I forgot to do a post about the awesome food that we had on New Years Eve in France. Well, I didn't forget exactly, I just haven't had time til now.. So, here goes
Food: Smoked salmon blinis some served on blinis, others served on little rounds of wholemeal bread. I love that in France they do whole loaves of little bread specifically designed for making your little savouries. Shame we can't get those here... Where was I? Oh yes, some of those were served with 'fake' caviar, others with a dab of creme fraiche, and all with a squeeze of lemon - Yum!
As if that wasn't enough one of our friends, who is from India, had made a chick pea spice mix, which he piled into little vol au vent cases and topped with a little creme fraiche too. Yum!
To drink: Blanquette - this is a sparkling white 'wine', but it is more like champagne than wine.. it's lovely.
Starter no. 1
This one is not really my cup of tea ... foie gras. It is typically a goose, that is overfed until its' liver is engorged, and the liver is then used to make this pate. You can literally translate 'foie gras' as 'greasy/fatty liver'. However, my French friend was unable to find the goose variety, and so went for the duck version instead. When she questioned the availability of the goose variety she was (rightly) told that it is no longer available, as it is no longer acceptable to produce it, but she was told that she could have the duck variety... I can only assume, and hope, that it is not produced in the same way..
This was served with what can only be described as fig jam with whole great figs in sugary syrup. This also came with the little toasts which also had figs studded through them.
To drink: A specific sweet wine that is matched to the foie gras. Cannot remember the name, didn't even see the bottle. Just slurped and munched. It was good but not as good as the Aperitif nibbles, nor what was to come.
Starter no. 2
Huge, massive langoustines which I ordered from E.LeClerc (French Supermarket) and collected on New Year's Eve, thus skipping all the queues. Result!
When I got them home, I tossed them in garlic, lemon juice, olive oil and salt and pepper, and left them to their own devices in the fridge. Later they were grilled on an open fire with more lemon on the side and finger wipes. Yum.
To drink: I'm not sure what this was called, but I know it had 'Oceanique' in the title, e.g. 'of the ocean' so once again my friend has bought a wine to match the food. As I recall this was a delicious, crisp white.
Another neighbour was making the lamb which was barbecued and served with roast potatoes, brocolli and cauliflower cheese bake and roast potatoes. The lamb was cooked to perfection!
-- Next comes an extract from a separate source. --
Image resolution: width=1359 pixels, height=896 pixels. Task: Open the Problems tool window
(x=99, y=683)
To drink: What else, but a classic red ? I have a bottle here actually I believe we drank 'Chateau de la Riviere' 2005 from Fronsac. Find out more about it here: http://www.fronsac.co.uk/
A selection of typical French and English cheese - a stinky stilton, a soft Goat's cheese, a Brie and others, all served with crackers.
To drink: I took along a bottle of port. I think it was Croft's, myself and a Scottish friend enjoyed a hearty glug of the port along with the stilton. This was all served with some lovely iceberg lettuce on the side in a tasty dressing. The salad was probably the best bit looking back. Although, it was all good.
and on to ... Dessert
CC and I made a lovely chocolate mousse and also my famous Black Forest trifle, which one of these days is going to get a blog post all of it's own. I keep mentioning it here and there, but it's always the bridesmaid and never the bride. Even after all that food, we still managed to shovel down a small portion of each.
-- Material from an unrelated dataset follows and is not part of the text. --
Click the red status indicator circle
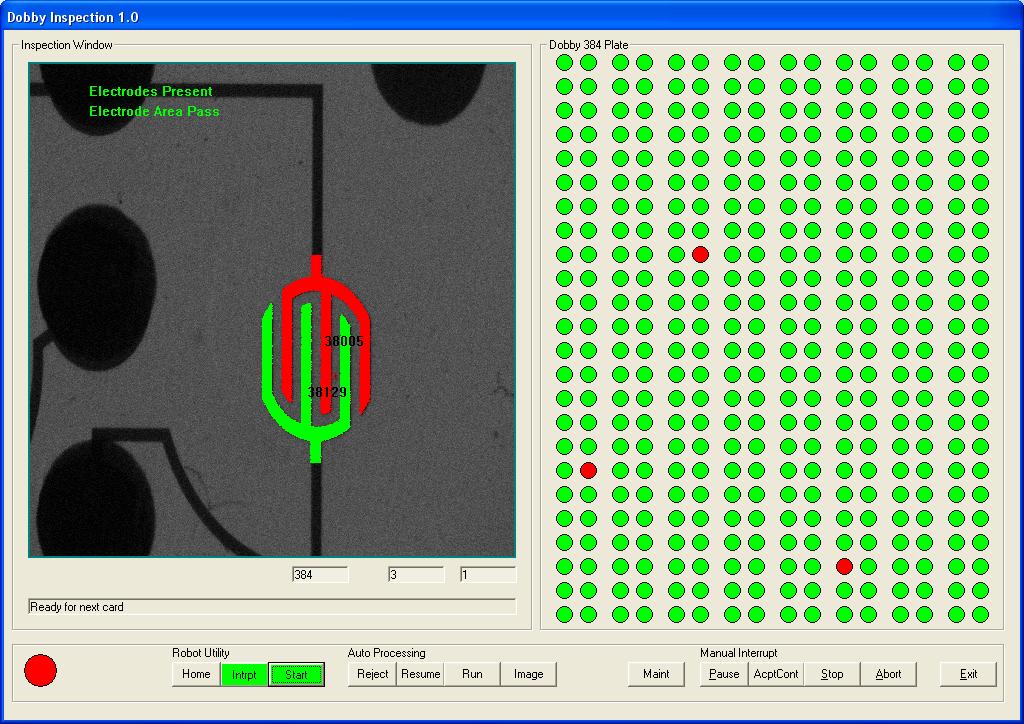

To drink: Nothing super-duper to go with the desserts, but a glass of cold Muscat would have gone down nicely..
Although this sounds like a lot of food, the trick was keeping the portion sizes small, although I could have just eaten the aperitif and starter 2 and been done with the rest, although that port and stilton was rather good.
Fond memories of good food and even better company. Bonne Annee everyone.